Source information: Begin

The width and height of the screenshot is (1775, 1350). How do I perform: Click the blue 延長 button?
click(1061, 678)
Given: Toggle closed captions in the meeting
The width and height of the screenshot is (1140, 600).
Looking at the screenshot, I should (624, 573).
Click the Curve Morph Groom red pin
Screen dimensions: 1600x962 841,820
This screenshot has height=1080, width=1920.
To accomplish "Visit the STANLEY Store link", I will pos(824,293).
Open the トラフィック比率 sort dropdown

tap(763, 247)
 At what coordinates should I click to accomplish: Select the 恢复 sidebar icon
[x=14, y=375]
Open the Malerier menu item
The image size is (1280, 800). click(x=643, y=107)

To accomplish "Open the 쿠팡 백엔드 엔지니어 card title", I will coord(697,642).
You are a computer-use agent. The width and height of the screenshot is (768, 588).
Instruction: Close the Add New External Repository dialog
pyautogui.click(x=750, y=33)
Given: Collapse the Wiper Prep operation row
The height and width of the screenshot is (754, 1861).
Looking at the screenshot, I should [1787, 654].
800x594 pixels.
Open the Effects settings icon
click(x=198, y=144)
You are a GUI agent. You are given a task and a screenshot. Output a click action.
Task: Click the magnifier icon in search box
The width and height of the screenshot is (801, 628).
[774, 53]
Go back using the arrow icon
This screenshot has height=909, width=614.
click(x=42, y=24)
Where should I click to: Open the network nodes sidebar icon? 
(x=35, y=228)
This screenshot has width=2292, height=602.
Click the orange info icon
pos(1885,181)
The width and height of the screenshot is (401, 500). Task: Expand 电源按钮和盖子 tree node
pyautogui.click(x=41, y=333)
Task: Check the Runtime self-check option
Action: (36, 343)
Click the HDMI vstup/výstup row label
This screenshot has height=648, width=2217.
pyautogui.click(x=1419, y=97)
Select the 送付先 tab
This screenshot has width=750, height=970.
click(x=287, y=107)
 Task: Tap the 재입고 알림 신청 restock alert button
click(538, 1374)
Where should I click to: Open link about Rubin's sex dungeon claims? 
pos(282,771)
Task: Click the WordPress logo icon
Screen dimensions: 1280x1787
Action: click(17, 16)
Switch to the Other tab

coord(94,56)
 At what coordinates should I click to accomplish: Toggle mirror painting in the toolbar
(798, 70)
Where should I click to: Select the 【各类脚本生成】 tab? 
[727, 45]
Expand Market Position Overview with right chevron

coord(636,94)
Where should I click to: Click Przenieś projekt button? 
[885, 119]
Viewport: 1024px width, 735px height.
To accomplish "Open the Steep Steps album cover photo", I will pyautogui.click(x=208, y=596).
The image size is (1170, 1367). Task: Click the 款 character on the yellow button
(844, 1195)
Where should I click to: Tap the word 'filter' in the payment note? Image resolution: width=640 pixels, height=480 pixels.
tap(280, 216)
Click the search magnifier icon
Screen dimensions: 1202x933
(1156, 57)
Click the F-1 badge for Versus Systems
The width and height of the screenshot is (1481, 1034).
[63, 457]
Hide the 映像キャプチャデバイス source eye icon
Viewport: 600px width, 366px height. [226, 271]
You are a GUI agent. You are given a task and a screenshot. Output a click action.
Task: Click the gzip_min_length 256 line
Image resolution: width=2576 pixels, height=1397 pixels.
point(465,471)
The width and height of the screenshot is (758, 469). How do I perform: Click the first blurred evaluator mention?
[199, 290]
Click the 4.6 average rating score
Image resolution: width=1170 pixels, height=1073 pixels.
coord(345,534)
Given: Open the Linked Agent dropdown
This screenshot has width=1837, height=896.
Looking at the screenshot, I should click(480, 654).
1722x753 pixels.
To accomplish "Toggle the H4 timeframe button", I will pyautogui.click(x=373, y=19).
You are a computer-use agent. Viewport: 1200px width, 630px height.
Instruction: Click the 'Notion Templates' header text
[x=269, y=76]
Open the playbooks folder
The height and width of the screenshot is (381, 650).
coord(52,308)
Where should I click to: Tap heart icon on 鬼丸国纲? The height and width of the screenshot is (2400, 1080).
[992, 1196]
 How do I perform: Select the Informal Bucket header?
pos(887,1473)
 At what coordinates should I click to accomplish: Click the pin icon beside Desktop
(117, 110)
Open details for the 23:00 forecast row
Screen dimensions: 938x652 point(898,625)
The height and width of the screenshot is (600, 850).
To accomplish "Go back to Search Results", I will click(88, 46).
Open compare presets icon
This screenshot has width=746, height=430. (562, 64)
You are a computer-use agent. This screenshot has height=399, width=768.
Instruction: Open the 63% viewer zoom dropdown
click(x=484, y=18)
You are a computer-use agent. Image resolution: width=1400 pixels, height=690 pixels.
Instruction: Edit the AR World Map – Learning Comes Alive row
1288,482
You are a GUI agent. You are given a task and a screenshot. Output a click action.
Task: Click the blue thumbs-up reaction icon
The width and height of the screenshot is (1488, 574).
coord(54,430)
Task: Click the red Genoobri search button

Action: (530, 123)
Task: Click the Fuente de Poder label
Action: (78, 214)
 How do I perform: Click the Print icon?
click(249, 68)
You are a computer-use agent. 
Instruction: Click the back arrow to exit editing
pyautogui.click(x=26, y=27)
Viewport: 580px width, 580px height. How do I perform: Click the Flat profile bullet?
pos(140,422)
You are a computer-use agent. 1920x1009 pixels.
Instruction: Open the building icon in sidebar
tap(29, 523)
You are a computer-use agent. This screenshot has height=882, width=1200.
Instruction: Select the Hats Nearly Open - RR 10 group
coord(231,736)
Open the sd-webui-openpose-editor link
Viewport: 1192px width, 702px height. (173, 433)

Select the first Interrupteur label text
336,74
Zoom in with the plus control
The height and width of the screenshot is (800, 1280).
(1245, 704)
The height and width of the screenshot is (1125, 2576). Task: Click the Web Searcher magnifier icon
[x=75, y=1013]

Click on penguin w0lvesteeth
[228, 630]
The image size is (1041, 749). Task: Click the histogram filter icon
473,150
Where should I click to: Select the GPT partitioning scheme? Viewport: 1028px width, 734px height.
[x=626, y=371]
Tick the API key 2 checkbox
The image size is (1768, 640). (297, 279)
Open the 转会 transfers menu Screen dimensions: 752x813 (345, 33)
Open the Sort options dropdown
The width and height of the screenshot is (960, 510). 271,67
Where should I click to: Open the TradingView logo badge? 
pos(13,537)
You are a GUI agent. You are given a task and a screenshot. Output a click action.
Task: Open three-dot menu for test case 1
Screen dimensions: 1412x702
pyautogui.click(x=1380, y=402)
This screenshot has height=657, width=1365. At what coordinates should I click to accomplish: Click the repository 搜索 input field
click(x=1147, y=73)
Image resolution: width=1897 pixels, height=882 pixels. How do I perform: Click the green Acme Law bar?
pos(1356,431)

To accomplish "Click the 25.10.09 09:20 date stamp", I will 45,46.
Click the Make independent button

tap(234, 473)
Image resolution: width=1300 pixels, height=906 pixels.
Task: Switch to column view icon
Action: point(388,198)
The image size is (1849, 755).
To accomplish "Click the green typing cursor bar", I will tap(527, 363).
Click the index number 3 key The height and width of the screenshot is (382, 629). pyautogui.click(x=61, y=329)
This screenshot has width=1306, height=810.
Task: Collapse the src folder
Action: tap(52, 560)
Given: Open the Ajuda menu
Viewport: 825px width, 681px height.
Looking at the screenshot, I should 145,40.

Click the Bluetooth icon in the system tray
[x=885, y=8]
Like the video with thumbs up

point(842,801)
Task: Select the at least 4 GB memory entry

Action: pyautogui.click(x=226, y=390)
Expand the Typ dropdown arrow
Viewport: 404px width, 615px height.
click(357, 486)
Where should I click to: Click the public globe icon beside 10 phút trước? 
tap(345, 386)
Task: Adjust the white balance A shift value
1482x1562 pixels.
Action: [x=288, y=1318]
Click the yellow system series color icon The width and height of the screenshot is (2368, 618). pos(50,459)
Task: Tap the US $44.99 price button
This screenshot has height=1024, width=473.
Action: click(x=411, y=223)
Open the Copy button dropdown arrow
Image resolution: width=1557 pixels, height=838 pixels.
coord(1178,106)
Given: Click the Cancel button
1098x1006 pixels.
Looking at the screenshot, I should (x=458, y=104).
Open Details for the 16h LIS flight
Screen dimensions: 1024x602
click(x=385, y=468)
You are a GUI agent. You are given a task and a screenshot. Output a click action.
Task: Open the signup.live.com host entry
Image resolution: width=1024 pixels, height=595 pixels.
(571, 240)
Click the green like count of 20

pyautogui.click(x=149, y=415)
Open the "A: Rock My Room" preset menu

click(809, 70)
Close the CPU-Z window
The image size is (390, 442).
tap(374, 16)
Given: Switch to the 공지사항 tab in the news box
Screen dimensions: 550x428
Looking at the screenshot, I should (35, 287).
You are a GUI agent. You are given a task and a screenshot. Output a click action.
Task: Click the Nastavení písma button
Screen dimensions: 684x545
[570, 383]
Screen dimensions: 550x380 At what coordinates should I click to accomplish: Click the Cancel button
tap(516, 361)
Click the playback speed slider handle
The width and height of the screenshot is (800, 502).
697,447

Source information: End

> _Brief_: Search the material above for the word "computer", then copy out each line that has it.

> _Answer to this problem_:
You are a computer-use agent. The width and height of the screenshot is (768, 588).
You are a computer-use agent. Viewport: 1200px width, 630px height.
You are a computer-use agent. This screenshot has height=399, width=768.
You are a computer-use agent. Image resolution: width=1400 pixels, height=690 pixels.
You are a computer-use agent. 
You are a computer-use agent. 1920x1009 pixels.
You are a computer-use agent. This screenshot has height=882, width=1200.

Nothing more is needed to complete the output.